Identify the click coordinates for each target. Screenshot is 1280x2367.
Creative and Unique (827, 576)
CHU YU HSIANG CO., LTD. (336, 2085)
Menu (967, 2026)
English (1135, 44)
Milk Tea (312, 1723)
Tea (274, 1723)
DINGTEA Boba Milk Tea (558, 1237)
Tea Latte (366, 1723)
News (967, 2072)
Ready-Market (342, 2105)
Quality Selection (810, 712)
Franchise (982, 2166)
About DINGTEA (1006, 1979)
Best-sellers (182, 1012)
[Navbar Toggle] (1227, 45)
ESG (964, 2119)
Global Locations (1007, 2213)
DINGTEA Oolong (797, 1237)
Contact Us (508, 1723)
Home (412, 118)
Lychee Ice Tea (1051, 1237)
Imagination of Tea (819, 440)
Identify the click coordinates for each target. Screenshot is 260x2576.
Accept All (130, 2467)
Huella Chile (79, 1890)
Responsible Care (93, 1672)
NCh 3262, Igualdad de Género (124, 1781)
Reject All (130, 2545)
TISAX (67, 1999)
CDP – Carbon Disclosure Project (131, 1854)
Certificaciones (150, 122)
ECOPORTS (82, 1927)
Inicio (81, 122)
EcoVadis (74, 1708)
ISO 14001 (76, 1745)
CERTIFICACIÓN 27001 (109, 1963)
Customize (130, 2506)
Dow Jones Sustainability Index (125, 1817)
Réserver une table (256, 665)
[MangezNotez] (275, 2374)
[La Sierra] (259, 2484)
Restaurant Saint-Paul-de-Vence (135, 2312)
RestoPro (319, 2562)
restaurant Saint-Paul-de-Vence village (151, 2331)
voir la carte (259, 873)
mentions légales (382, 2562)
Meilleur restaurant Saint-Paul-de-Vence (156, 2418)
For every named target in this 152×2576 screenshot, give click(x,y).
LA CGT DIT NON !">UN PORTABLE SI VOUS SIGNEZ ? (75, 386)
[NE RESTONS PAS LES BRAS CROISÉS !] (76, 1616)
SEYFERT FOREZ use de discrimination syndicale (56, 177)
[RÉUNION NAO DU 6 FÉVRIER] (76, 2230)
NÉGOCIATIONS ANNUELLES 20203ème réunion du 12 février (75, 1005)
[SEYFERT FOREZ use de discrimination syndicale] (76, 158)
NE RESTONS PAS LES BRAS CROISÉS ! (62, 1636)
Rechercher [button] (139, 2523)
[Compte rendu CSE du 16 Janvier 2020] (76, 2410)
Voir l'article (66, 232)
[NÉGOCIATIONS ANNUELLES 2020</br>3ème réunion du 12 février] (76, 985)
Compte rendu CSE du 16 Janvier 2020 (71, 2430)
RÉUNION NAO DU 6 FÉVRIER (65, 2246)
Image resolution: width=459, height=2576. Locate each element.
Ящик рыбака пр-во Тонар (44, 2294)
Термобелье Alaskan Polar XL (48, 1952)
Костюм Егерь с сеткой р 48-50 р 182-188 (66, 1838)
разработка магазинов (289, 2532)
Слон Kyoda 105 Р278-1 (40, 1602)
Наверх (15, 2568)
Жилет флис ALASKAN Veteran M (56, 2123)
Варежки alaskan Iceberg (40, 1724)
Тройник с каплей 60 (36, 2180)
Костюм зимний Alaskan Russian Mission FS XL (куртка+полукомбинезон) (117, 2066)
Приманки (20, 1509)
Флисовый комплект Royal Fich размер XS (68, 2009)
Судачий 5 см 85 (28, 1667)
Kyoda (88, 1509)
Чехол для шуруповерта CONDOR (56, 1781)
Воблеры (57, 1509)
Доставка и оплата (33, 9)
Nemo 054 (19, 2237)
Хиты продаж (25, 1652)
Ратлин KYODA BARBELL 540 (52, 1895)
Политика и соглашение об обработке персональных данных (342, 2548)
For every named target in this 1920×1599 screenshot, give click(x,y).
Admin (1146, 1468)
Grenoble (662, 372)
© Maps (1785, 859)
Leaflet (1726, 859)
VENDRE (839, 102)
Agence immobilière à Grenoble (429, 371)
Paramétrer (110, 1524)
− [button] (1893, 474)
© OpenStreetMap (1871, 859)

########

> WHAT IS BEING ASKED:
From the first line to the last, transcribe the data exactly.

> ANSWER TO THIS TASK:
Identify the click coordinates for each target. Screenshot is 1280x2367.
Creative and Unique (827, 576)
CHU YU HSIANG CO., LTD. (336, 2085)
Menu (967, 2026)
English (1135, 44)
Milk Tea (312, 1723)
Tea (274, 1723)
DINGTEA Boba Milk Tea (558, 1237)
Tea Latte (366, 1723)
News (967, 2072)
Ready-Market (342, 2105)
Quality Selection (810, 712)
Franchise (982, 2166)
About DINGTEA (1006, 1979)
Best-sellers (182, 1012)
[Navbar Toggle] (1227, 45)
ESG (964, 2119)
Global Locations (1007, 2213)
DINGTEA Oolong (797, 1237)
Contact Us (508, 1723)
Home (412, 118)
Lychee Ice Tea (1051, 1237)
Imagination of Tea (819, 440)
Identify the click coordinates for each target. Screenshot is 260x2576.
Accept All (130, 2467)
Huella Chile (79, 1890)
Responsible Care (93, 1672)
NCh 3262, Igualdad de Género (124, 1781)
Reject All (130, 2545)
TISAX (67, 1999)
CDP – Carbon Disclosure Project (131, 1854)
Certificaciones (150, 122)
ECOPORTS (82, 1927)
Inicio (81, 122)
EcoVadis (74, 1708)
ISO 14001 (76, 1745)
CERTIFICACIÓN 27001 (109, 1963)
Customize (130, 2506)
Dow Jones Sustainability Index (125, 1817)
Réserver une table (256, 665)
[MangezNotez] (275, 2374)
[La Sierra] (259, 2484)
Restaurant Saint-Paul-de-Vence (135, 2312)
RestoPro (319, 2562)
restaurant Saint-Paul-de-Vence village (151, 2331)
voir la carte (259, 873)
mentions légales (382, 2562)
Meilleur restaurant Saint-Paul-de-Vence (156, 2418)
For every named target in this 152×2576 screenshot, give click(x,y).
LA CGT DIT NON !">UN PORTABLE SI VOUS SIGNEZ ? (75, 386)
[NE RESTONS PAS LES BRAS CROISÉS !] (76, 1616)
SEYFERT FOREZ use de discrimination syndicale (56, 177)
[RÉUNION NAO DU 6 FÉVRIER] (76, 2230)
NÉGOCIATIONS ANNUELLES 20203ème réunion du 12 février (75, 1005)
[SEYFERT FOREZ use de discrimination syndicale] (76, 158)
NE RESTONS PAS LES BRAS CROISÉS ! (62, 1636)
Rechercher [button] (139, 2523)
[Compte rendu CSE du 16 Janvier 2020] (76, 2410)
Voir l'article (66, 232)
[NÉGOCIATIONS ANNUELLES 2020</br>3ème réunion du 12 février] (76, 985)
Compte rendu CSE du 16 Janvier 2020 (71, 2430)
RÉUNION NAO DU 6 FÉVRIER (65, 2246)
Image resolution: width=459, height=2576. Locate each element.
Ящик рыбака пр-во Тонар (44, 2294)
Термобелье Alaskan Polar XL (48, 1952)
Костюм Егерь с сеткой р 48-50 р 182-188 (66, 1838)
разработка магазинов (289, 2532)
Слон Kyoda 105 Р278-1 (40, 1602)
Наверх (15, 2568)
Жилет флис ALASKAN Veteran M (56, 2123)
Варежки alaskan Iceberg (40, 1724)
Тройник с каплей 60 (36, 2180)
Костюм зимний Alaskan Russian Mission FS XL (куртка+полукомбинезон) (117, 2066)
Приманки (20, 1509)
Флисовый комплект Royal Fich размер XS (68, 2009)
Судачий 5 см 85 (28, 1667)
Kyoda (88, 1509)
Чехол для шуруповерта CONDOR (56, 1781)
Воблеры (57, 1509)
Доставка и оплата (33, 9)
Nemo 054 (19, 2237)
Хиты продаж (25, 1652)
Ратлин KYODA BARBELL 540 (52, 1895)
Политика и соглашение об обработке персональных данных (342, 2548)
For every named target in this 1920×1599 screenshot, give click(x,y).
Admin (1146, 1468)
Grenoble (662, 372)
© Maps (1785, 859)
Leaflet (1726, 859)
VENDRE (839, 102)
Agence immobilière à Grenoble (429, 371)
Paramétrer (110, 1524)
− [button] (1893, 474)
© OpenStreetMap (1871, 859)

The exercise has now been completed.